◆ PROBLEM DESCRIPTION
Print out each entry without alteration, and keep the pictures out.
= Beginning of Section =
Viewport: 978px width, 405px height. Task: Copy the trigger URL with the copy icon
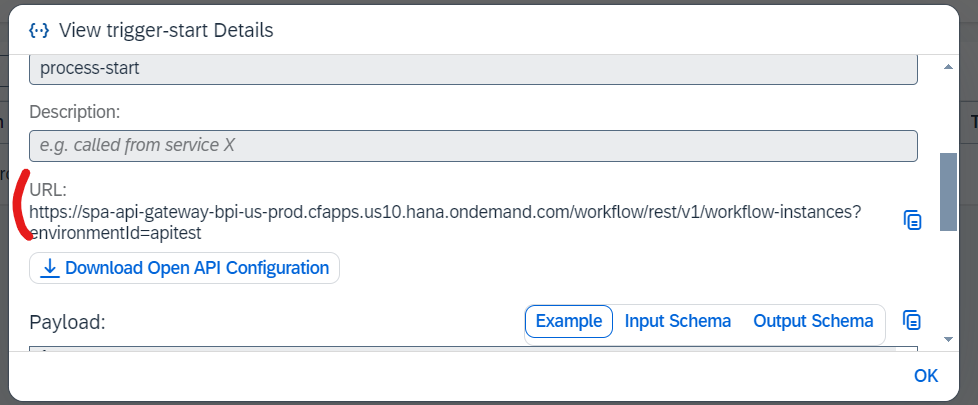[913, 220]
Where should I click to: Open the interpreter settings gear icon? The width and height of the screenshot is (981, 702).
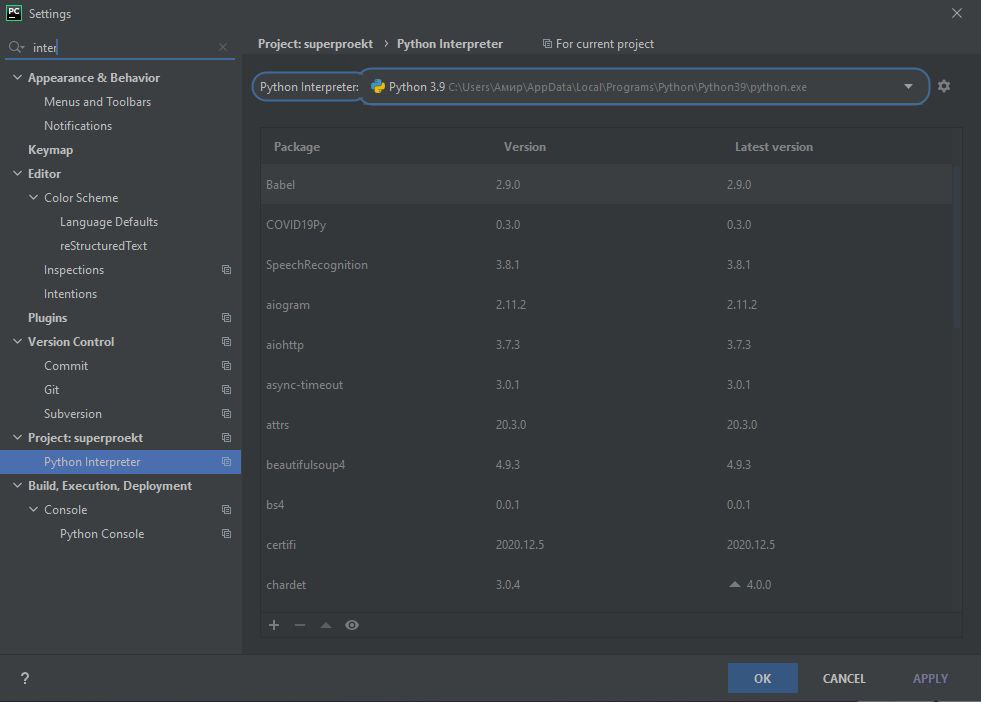tap(943, 86)
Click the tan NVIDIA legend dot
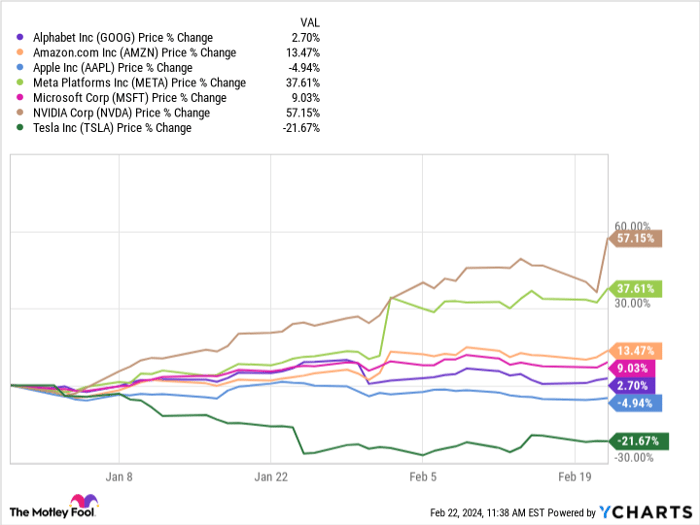700x525 pixels. pyautogui.click(x=20, y=113)
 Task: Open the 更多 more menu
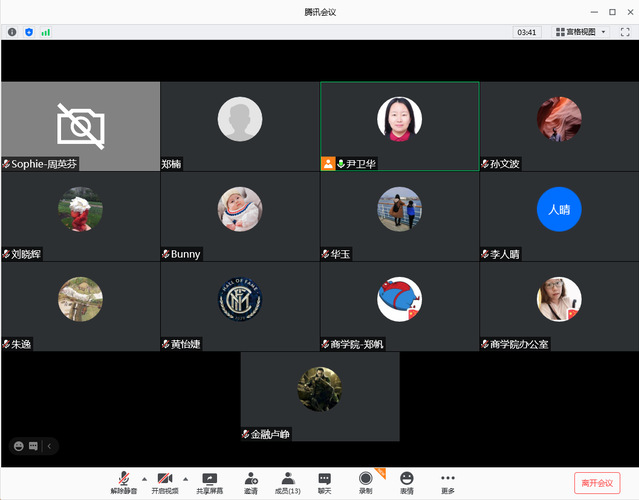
= End of Section =
◆ TASK RESPONSE
Viewport: 978px width, 405px height. Task: Copy the trigger URL with the copy icon
[913, 220]
Where should I click to: Open the interpreter settings gear icon? The width and height of the screenshot is (981, 702).
tap(943, 86)
Click the tan NVIDIA legend dot
700x525 pixels. pyautogui.click(x=20, y=113)
 Task: Open the 更多 more menu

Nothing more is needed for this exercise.